Aside from the democratization of information and sharing enabled by the internet, the biggest impact of the web in most people’s lives is how it has transformed the consumer experience. It has done so in two important ways: by creating unprecedented levels of transparency and removing friction from the purchase process. In nearly every industry, a wealth of information is available to consumers prior to making a purchase: what the options are, differences between products, user feedback, and price transparency. With full information about products, including price, the internet makes comparison shopping easy.
And with all of that information, purchasing is smoothed out as well. Web services continue to refine the art of removing friction from the purchase process. Amazon aggressively knocked down reasons to purchasing goods in brick-and-mortar stores. Uber removed the transactional choke points from cab rides. iTunes made it easy to buy music on an a la carte basis. Much of the consumer internet continues to iterate and expand on the winning concept of blending ever-higher levels of information with ever-smoother transaction processing.
This online purchasing revolution has also reached beyond everyday consumer goods and services. Buying insurance, trading stocks, even government licensing – all have been streamlined online.
But there’s one notable area that has remained largely impervious: legal services. Despite some increases in transparency on lawyer backgrounds (Avvo) and do-it-yourself online legal forms (LegalZoom), the legal marketplace has seen nothing approaching the change in consumer empowerment and ease of transacting experienced in virtually all other industries.
It’s not as if legal services is a tiny economic niche. The market for legal services in the U.S. is worth over $250 billion per year, and nearly 40% of that is made up of consumer legal spending. Rather, a mixture of byzantine regulation, barriers to market entry, and restrictions on common forms of marketing have kept consumers from experiencing the same form of experimentation and innovation that has transformed the delivery of so many other goods and services:
- Until the late 1970’s, lawyers in the U.S. could not advertise in any meaningful way, and many states still have laws on the books prohibiting lawyers from using common advertising techniques.

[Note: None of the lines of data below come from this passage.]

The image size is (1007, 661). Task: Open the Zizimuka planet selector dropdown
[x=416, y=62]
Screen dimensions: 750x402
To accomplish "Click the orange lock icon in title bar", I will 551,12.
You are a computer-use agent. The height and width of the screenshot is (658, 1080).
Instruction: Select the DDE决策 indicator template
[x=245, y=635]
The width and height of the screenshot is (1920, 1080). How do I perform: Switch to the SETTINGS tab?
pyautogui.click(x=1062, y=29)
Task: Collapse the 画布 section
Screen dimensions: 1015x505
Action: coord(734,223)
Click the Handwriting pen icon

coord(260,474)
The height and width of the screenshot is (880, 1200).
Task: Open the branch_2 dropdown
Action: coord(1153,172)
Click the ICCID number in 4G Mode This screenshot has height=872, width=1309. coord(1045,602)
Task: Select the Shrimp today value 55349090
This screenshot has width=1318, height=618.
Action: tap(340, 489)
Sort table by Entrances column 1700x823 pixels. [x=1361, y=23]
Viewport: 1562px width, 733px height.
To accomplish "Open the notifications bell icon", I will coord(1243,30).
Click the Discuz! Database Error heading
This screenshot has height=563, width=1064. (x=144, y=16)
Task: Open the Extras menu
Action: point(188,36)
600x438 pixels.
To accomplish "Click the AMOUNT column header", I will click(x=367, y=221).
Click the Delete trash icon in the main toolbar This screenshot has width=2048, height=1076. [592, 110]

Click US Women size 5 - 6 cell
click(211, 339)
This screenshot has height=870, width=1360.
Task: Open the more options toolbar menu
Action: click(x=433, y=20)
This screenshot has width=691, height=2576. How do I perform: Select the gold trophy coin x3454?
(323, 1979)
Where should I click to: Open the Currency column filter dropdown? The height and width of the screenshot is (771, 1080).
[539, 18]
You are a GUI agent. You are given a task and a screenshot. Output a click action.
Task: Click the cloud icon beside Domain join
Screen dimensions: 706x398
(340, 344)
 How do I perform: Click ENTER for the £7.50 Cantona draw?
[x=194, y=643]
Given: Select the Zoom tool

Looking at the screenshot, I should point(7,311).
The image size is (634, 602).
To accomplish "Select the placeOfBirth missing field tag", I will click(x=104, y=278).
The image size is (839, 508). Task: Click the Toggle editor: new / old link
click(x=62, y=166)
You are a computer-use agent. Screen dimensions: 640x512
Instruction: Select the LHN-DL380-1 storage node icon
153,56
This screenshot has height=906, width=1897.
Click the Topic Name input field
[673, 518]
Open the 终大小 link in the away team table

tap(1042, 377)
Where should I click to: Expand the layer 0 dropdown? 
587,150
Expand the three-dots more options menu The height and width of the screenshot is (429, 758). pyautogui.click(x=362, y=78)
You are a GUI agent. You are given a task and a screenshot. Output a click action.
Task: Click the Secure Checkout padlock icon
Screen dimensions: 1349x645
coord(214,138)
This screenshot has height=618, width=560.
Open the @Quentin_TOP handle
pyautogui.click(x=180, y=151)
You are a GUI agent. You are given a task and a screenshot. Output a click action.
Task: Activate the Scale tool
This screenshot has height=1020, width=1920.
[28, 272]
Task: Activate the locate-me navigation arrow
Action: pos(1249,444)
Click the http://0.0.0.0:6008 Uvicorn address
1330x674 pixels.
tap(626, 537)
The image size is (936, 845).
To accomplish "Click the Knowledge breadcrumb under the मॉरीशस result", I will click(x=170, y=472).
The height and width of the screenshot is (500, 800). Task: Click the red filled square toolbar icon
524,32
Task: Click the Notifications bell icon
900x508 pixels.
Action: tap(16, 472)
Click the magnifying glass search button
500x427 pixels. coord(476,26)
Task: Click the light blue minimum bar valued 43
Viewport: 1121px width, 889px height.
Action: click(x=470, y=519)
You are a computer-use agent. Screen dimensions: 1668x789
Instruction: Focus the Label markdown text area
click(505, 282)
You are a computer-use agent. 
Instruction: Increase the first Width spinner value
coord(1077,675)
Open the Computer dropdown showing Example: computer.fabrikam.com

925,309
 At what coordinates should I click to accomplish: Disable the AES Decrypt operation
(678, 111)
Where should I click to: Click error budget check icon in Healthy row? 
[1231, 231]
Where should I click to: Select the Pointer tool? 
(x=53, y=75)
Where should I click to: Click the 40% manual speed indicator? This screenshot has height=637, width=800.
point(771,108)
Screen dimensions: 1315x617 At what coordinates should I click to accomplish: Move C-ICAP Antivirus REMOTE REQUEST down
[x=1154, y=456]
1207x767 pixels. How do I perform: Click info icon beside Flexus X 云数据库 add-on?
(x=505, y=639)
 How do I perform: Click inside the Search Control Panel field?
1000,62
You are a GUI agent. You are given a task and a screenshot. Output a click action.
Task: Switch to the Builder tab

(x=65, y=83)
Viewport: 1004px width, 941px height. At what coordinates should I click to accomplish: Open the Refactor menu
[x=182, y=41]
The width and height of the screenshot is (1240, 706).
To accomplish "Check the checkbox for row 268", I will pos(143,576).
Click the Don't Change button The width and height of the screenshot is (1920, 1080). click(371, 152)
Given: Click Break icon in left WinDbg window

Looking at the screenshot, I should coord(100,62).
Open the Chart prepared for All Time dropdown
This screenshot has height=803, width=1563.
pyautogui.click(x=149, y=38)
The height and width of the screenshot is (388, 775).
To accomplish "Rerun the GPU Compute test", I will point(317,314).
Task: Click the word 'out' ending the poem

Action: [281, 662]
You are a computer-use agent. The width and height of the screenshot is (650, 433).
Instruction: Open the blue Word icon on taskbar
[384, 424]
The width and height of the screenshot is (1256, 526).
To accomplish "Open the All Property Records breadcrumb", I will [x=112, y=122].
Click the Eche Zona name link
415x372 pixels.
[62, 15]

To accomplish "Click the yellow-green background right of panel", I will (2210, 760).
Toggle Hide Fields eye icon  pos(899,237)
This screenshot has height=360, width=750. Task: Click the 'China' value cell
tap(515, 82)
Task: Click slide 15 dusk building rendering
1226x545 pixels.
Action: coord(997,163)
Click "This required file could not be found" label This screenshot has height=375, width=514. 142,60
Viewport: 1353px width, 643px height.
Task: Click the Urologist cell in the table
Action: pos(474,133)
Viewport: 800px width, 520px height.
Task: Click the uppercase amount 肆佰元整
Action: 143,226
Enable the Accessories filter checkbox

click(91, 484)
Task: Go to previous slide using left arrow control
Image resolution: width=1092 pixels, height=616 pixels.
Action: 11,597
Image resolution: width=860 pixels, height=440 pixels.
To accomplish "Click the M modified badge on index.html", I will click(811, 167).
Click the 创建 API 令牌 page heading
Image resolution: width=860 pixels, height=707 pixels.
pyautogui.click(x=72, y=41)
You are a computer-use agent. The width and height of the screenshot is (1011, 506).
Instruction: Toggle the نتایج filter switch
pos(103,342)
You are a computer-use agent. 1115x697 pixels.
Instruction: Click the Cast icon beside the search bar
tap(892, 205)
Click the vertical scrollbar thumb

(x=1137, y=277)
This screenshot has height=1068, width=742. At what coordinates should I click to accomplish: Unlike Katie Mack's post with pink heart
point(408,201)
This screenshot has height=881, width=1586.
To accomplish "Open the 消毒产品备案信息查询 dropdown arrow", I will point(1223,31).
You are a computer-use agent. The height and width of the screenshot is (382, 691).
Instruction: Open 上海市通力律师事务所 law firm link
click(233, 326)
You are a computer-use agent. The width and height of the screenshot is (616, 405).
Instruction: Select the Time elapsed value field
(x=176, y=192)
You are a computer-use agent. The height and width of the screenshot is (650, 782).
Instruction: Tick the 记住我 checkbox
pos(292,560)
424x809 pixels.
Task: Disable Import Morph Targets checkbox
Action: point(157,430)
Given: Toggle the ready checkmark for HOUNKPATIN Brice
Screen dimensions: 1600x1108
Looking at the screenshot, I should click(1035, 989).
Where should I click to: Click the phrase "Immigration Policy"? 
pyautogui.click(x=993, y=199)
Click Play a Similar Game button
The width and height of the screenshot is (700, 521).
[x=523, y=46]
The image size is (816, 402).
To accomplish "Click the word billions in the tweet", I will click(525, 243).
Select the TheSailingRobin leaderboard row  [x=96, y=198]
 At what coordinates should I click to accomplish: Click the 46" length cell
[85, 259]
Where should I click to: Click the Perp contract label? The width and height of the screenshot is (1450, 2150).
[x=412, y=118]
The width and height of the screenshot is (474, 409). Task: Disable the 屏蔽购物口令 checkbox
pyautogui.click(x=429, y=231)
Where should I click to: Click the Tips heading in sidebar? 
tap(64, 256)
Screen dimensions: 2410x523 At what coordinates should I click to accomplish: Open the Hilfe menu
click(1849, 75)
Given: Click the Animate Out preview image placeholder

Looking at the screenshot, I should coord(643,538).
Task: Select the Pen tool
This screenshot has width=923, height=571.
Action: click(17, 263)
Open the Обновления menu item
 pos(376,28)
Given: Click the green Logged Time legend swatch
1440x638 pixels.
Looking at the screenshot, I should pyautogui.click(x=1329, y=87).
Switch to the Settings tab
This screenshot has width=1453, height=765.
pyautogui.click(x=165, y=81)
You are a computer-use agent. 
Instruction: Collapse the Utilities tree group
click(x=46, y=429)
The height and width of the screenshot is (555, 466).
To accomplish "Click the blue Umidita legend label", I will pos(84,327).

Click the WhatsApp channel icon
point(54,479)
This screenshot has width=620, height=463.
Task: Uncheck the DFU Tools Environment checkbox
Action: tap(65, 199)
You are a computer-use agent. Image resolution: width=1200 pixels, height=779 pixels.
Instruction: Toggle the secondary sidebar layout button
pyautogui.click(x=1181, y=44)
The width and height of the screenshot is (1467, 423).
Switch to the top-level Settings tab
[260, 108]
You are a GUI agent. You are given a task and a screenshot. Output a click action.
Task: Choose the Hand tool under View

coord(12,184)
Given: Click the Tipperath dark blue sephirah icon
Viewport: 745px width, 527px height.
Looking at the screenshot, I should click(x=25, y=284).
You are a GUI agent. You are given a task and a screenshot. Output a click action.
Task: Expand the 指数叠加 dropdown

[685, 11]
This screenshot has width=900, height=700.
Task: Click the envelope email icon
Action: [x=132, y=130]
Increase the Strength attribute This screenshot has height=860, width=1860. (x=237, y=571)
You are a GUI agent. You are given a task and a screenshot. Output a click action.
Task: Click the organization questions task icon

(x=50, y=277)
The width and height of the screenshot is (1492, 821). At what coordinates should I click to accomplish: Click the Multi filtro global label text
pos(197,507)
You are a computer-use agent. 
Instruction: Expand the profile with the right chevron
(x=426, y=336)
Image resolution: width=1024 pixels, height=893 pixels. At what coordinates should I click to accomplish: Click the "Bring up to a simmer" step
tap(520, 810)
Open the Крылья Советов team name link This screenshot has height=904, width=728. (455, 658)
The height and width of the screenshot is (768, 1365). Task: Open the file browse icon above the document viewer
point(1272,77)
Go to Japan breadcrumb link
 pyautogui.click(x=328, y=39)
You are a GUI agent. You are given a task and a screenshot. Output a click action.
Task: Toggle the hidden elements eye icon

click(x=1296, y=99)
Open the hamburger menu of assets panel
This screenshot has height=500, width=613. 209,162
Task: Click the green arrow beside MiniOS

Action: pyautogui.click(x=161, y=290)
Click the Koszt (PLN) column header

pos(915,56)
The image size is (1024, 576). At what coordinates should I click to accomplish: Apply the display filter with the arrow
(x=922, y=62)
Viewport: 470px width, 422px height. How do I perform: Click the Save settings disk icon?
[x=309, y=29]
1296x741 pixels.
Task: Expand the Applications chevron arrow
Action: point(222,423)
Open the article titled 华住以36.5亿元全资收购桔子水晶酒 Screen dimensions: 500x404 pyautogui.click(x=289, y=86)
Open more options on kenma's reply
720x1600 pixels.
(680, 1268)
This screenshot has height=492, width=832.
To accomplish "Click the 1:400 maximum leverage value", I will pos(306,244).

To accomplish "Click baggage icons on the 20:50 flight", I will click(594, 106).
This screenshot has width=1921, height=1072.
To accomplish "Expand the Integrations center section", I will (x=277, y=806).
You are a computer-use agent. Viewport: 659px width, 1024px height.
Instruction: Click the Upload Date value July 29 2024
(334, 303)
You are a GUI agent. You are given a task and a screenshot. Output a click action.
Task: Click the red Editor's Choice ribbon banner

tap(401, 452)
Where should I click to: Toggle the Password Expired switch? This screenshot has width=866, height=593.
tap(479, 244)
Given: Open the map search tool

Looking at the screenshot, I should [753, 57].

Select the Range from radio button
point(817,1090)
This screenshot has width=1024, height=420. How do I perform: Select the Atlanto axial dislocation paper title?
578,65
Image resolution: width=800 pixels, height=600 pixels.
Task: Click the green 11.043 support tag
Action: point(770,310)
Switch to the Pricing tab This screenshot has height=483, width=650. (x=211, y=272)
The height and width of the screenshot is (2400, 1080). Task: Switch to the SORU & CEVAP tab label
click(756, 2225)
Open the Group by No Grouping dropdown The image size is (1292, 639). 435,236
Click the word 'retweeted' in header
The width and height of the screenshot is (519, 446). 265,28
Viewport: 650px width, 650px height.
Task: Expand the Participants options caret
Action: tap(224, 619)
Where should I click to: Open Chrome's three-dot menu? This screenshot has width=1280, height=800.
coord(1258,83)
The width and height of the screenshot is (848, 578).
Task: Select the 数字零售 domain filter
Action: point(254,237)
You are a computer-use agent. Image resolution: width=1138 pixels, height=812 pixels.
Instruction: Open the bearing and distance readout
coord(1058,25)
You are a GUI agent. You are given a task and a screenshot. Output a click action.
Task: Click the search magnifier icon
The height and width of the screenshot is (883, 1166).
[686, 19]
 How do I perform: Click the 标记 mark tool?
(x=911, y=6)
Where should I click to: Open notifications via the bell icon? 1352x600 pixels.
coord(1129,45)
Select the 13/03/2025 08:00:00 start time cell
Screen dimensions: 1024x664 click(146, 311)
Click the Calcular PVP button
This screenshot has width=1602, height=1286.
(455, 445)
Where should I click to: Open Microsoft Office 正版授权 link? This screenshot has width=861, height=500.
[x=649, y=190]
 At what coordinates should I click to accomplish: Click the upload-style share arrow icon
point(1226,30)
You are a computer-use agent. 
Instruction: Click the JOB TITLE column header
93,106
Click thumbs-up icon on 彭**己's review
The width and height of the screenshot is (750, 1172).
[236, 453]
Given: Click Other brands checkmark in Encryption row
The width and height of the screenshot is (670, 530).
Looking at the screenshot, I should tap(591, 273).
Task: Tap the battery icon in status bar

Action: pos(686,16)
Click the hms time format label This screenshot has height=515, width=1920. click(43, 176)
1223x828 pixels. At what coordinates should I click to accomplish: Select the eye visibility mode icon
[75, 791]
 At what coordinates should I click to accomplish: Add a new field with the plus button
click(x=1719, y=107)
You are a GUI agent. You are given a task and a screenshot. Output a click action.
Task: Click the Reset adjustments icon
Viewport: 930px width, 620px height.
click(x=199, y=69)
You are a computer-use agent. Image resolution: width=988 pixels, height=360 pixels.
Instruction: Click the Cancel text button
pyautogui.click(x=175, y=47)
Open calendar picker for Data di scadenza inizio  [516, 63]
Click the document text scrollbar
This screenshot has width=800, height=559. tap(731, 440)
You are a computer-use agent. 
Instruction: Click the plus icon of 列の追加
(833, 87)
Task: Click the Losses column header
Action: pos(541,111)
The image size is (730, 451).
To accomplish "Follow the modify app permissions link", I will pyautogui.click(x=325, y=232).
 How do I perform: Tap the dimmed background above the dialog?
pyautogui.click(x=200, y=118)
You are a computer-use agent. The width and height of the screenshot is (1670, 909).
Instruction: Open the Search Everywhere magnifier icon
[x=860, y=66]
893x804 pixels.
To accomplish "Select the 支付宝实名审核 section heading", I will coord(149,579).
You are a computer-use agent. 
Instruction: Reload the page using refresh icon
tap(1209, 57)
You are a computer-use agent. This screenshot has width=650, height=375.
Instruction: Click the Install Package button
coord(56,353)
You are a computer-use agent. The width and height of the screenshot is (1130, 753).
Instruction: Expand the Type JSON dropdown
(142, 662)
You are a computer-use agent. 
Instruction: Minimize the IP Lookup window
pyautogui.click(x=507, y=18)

- Non-lawyers cannot own even a minority interest law firms, preventing outside investment in the industry and removing the ability to offer equity compensation to talented non-lawyer leaders.
- Except in limited circumstances, attorneys are prevented from participating in services that attempt to match clients with lawyers based on specific legal circumstances.
- Rules based on the geographic location of an attorney prevent many forms of remote counseling, even when the matter in question is not dependent on a given state’s law.
- Legal obligations in most states make it difficult for attorneys to offer limited-scope services that attempt to counsel or coach consumers through specific legal issues rather than engage in full-blown client advocacy.
Some of these restrictions are rooted in a learned profession’s reliance on tradition and resistance to rapid change, and much of it stems from a desire to protect clients and ensure the quality of legal work. But a consequence of the locked-down nature of the industry is that many consumers who would otherwise use legal services do not avail themselves of them.
It’s not hard to see why. There’s no way to shop for a lawyer-reviewed estate plan the way you would for a pair of shoes or a flight to Mexico. And beyond price transparency, attorneys and law firm have shown little interest in marketing fixed-price, entry-level offerings that work fine for a large percentage of consumers. Instead of leading with such offers and then upselling to those needing more involved help, the vast majority of lawyers treat every client as being in need of a custom solution.
It’s a shame for both consumers and lawyers. Many consumers who choose to do without a lawyer’s help are no doubt getting suboptimal outcomes in their legal matters. And lawyers, by failing to deliver the transparency and ease of transacting that consumers have become used to, are missing out on a massive, underserved market.
– Josh King is vice president and general counsel of Avvo.com, the web’s largest legal Q&A platform, directory and marketplace.